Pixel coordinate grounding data
□ □ □
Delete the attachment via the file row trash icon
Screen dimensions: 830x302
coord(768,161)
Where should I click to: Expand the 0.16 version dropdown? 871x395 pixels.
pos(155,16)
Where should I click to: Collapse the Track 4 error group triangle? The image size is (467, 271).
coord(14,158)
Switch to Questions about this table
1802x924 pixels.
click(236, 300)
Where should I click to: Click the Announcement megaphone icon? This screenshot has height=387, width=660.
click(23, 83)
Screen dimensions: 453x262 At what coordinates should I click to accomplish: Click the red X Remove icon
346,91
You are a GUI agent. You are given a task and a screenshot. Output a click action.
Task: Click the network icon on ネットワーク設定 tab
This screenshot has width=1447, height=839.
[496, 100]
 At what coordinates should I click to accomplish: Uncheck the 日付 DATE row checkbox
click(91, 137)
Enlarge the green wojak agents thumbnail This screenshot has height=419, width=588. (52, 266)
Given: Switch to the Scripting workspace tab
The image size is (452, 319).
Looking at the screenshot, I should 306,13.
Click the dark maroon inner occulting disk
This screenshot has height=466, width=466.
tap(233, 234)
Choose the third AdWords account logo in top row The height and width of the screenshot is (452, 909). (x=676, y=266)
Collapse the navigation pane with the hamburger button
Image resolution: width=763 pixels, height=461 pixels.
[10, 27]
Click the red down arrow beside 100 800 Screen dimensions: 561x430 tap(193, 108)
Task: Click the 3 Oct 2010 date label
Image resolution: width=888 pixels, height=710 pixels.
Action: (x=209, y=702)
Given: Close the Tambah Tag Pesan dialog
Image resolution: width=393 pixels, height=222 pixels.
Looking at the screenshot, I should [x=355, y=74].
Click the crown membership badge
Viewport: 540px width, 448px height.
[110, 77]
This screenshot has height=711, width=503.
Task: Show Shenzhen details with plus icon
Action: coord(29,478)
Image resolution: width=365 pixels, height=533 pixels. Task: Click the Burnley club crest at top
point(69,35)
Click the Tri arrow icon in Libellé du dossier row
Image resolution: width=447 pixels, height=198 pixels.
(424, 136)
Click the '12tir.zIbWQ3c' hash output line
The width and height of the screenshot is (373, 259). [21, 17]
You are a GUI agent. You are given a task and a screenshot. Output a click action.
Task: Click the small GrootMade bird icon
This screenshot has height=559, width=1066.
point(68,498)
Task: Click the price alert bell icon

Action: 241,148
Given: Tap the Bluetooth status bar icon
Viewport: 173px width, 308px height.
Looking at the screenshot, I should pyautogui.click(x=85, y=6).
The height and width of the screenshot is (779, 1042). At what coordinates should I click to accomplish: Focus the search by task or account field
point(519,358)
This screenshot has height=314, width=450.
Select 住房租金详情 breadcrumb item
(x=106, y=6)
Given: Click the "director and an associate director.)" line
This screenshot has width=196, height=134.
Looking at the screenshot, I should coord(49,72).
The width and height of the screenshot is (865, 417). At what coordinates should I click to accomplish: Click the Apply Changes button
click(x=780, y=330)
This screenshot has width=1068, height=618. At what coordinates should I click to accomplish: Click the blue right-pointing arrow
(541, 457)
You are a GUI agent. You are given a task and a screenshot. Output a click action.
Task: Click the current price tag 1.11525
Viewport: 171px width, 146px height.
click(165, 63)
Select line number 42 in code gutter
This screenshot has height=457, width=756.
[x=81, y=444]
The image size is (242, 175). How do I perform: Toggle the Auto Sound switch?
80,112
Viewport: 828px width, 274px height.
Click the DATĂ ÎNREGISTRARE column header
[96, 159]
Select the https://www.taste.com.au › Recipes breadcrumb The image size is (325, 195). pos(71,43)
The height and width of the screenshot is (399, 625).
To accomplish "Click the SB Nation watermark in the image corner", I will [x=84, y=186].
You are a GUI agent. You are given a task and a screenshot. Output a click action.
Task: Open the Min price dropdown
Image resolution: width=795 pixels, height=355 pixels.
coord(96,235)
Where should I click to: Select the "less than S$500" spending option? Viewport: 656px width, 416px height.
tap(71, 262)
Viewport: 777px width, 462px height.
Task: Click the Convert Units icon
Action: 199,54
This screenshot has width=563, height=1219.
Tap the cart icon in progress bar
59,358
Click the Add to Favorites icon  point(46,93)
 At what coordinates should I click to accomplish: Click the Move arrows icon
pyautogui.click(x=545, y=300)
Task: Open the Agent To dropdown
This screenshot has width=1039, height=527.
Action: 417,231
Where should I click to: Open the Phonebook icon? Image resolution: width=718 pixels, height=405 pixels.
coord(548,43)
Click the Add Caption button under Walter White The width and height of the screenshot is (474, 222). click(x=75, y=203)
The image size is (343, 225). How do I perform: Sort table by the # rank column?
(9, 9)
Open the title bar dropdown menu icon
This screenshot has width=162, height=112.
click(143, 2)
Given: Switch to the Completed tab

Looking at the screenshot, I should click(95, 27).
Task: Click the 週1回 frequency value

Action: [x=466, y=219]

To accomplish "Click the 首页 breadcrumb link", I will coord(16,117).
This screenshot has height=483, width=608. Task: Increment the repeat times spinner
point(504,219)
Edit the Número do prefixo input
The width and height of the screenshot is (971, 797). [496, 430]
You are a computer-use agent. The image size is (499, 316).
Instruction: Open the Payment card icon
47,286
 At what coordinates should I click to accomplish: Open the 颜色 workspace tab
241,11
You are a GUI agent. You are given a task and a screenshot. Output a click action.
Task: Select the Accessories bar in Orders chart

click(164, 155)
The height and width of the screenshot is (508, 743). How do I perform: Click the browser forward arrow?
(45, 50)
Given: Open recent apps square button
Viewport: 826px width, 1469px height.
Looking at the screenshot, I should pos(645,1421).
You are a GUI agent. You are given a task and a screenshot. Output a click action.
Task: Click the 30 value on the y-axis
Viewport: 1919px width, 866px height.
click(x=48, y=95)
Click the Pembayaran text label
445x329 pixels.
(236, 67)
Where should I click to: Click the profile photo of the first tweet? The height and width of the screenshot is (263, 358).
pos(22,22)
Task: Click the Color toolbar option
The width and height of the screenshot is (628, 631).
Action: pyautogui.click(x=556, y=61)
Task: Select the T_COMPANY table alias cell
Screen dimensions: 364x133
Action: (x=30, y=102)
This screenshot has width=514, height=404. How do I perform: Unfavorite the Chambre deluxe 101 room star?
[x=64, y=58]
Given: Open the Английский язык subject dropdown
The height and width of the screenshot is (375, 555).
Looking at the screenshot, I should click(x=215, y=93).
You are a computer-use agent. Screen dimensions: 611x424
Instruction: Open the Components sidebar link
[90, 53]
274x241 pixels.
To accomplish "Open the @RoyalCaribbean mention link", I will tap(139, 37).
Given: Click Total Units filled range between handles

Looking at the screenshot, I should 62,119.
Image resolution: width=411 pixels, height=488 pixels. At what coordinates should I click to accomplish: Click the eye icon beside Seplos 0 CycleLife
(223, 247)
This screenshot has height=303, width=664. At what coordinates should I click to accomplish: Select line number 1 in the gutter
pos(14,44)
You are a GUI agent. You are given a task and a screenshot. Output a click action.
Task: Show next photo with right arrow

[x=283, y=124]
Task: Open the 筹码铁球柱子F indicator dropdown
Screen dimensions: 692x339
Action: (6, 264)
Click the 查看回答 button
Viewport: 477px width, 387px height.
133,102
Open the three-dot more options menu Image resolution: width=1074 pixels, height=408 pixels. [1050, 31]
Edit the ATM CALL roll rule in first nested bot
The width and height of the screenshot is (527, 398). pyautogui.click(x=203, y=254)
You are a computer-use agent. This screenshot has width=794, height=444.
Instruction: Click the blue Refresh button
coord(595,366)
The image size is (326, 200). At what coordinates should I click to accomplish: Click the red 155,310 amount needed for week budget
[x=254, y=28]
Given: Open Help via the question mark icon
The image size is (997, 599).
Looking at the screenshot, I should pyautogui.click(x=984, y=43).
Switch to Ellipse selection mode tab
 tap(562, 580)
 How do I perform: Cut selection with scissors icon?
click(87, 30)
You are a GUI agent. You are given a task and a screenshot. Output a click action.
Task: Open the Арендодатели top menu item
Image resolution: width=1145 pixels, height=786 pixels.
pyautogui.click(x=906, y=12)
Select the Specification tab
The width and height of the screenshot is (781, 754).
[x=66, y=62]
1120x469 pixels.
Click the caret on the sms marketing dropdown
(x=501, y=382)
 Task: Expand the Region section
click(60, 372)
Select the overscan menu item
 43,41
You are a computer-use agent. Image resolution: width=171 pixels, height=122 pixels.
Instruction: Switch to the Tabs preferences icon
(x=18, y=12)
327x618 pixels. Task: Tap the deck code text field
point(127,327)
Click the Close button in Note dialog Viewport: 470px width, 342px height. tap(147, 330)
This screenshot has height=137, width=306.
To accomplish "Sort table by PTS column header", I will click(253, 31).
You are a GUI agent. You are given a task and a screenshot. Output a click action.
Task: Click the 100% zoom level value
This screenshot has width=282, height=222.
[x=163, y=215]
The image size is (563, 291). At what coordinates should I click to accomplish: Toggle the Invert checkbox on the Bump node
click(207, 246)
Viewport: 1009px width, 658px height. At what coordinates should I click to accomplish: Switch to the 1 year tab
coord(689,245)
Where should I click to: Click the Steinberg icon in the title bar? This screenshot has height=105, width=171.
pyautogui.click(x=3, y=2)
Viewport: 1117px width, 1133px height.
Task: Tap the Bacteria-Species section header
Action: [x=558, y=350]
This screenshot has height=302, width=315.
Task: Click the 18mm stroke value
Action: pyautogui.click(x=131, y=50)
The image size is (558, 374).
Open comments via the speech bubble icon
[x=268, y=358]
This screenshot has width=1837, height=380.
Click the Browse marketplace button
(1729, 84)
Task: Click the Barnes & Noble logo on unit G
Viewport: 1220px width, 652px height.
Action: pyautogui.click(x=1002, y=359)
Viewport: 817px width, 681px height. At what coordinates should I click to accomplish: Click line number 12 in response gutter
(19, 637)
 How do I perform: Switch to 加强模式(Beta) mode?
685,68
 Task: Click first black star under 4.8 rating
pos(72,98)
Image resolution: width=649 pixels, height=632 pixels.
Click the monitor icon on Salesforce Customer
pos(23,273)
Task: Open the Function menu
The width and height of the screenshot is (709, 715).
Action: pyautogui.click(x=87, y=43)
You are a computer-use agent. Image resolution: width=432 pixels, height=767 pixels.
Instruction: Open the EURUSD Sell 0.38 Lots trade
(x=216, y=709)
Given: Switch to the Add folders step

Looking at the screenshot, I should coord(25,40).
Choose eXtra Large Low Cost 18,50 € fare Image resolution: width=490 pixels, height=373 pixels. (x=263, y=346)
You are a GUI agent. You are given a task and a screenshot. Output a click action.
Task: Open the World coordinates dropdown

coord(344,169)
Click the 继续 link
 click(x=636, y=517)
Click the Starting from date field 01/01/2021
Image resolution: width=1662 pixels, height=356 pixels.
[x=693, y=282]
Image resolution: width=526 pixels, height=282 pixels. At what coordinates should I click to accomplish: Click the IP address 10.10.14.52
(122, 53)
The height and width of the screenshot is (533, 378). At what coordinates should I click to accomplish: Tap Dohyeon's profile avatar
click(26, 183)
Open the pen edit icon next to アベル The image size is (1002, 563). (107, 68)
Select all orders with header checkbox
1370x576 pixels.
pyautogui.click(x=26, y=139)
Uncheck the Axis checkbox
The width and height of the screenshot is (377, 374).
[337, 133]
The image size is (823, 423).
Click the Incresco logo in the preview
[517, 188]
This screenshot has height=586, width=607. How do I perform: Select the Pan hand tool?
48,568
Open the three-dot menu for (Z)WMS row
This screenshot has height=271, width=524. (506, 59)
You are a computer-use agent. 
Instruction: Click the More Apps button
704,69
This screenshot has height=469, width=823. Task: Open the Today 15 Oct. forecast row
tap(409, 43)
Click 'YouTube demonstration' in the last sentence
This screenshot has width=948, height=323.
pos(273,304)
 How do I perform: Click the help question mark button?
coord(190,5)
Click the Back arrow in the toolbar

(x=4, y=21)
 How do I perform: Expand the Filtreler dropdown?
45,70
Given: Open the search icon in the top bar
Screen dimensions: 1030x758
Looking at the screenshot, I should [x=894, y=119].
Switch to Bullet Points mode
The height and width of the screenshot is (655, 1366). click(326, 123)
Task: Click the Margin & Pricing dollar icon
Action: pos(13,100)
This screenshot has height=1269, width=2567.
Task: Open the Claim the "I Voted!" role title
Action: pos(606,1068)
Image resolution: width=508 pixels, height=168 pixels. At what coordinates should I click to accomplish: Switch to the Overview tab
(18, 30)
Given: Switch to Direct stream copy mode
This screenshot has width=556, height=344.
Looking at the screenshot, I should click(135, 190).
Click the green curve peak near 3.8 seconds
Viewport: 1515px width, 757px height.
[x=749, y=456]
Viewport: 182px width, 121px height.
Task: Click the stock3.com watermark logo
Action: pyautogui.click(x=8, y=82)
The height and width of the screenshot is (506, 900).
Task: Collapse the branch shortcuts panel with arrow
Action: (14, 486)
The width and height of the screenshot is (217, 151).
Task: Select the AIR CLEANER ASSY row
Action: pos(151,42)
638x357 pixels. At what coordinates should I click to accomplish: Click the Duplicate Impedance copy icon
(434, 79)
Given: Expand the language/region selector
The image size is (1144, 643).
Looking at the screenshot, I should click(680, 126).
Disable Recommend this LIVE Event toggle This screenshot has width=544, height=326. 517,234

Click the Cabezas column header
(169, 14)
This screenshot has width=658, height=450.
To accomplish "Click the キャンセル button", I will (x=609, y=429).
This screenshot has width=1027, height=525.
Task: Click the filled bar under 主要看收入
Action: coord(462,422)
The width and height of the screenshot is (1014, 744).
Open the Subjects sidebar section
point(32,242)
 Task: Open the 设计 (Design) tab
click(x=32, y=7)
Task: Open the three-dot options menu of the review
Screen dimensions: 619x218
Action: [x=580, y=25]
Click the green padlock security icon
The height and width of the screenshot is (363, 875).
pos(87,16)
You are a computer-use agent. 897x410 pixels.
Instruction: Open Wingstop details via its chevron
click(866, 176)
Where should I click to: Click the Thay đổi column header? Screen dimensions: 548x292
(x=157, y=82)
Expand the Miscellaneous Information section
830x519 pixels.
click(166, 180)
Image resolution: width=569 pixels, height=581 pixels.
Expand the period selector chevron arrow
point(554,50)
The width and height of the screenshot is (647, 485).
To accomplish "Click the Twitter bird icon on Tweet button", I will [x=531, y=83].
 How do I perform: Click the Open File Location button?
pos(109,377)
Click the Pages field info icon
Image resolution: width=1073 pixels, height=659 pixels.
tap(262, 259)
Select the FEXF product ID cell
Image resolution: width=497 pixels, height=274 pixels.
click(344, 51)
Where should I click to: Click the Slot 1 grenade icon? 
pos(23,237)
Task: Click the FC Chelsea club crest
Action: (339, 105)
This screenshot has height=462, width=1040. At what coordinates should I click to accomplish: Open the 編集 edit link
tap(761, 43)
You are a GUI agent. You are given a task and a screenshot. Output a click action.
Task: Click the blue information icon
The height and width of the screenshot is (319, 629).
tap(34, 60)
□ □ □
EXERCISE INSTRUCTIONS – The answer should consist of every line above in which "dialog" appears.

SOLUTION TO THE PROBLEM –
Given: Close the Tambah Tag Pesan dialog
Click the Close button in Note dialog Viewport: 470px width, 342px height. tap(147, 330)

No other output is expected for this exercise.